Clients ACL is defined in pypubsub_acl.yaml (and is entirely optional, you can omit the file). See the example ACL configuration for an example. Access is, as with public events, defined with “highest common denominator” in mind, meaning access to topics is granted to the specific topic group specified in the yaml and its sub-groups. Thus, if you grant access to internal and foo in one ACL segment, events pushed to private/internal/foo would be seen by that client, whereas pushes to private/internal/bar would not.

To authenticate and receive private events, use Basic authentication, such as:

curl -u 'user:pass' http://localhost:2069/internal/topics/here

LDAP-based ACL

PyPubSub supports ACL via asynchronous LDAP, either through group memberships or single users via their dn.

See pypubsub.yaml for an LDAP example.

Working with Amazon SQS

PyPubSub supports AWS SQS for weaving in payloads from their server-less Simple Queue Services. Multiple queues can be supported and items pushed to SQS will seamlessly appear in the pubsub stream. For these objects to be compatible with pypubsub, they must be JSONified strings with a pubsub_path element specifying the URI they would have otherwise been posted to via PyPubSub, for instance "pubsub_path": "/fruits/apples" for a public payload or "pubsub_path": "/private/secretstuff" for a private (auth-required) payload. If no such path is specified, PyPubSub will assume a default empty topic list (free-for-all).

For more information on how to configure SQS, please see pypubsub.yaml.
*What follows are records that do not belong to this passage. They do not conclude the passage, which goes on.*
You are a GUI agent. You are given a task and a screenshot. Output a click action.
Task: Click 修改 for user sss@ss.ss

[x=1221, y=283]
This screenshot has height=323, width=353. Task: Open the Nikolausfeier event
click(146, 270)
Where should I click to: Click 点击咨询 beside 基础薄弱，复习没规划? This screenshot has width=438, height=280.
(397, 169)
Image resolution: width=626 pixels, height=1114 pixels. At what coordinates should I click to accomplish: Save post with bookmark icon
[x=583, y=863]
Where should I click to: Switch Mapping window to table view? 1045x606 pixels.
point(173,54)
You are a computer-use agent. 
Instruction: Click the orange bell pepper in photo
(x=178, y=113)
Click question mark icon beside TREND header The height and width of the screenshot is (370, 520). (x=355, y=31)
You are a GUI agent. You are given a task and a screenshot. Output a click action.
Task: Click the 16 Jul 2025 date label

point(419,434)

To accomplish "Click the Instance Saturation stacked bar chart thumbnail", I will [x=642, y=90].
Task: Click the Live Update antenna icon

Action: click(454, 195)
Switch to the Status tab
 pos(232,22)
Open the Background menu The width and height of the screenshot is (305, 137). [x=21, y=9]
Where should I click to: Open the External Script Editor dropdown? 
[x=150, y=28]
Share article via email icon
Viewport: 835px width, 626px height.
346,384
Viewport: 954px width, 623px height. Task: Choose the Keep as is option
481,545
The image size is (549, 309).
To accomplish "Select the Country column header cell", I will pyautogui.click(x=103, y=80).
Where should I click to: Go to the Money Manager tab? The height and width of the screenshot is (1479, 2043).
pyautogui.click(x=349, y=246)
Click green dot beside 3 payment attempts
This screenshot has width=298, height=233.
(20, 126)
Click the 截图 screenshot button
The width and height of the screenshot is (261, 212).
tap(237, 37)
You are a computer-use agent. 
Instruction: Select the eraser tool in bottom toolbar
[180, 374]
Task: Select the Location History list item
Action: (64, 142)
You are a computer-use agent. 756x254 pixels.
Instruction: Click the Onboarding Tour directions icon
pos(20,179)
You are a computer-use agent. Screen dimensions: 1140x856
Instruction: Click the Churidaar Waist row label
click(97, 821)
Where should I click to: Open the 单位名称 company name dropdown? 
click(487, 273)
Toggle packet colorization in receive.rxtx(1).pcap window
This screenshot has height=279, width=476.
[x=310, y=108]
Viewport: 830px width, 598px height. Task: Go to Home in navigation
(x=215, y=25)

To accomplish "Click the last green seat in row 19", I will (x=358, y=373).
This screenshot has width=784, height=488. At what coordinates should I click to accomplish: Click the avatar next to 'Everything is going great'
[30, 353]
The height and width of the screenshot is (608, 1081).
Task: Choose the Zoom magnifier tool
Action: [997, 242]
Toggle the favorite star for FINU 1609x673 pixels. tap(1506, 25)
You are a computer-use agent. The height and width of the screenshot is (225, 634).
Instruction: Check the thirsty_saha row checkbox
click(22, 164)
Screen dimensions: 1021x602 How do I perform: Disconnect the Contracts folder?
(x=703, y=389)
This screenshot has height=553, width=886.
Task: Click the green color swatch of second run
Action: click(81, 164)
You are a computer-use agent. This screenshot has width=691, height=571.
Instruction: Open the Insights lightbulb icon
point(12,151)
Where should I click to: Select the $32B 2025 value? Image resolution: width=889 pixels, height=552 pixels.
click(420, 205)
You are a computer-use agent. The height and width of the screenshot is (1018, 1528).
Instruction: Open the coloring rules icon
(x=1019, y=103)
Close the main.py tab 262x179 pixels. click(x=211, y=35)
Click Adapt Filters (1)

SQS support assumes that the AWS CLI has been set up, and the user has AWS configured in their .aws directory before startup.

Persistent backlogs

PyPubSub supports using a filesystem-based backlog file for persistent storage of the backlog through restarts. To enable this feature, uncomment the backlog configuration in the pypubsub.yaml config file. This will store up to whatever the max backlog queue size is every 10 seconds assuming the backlog has changed. On restart, the backlog file will be read in and added to the in-memory backlog.

License

PyPubSub is licensed under the Apache License v/2.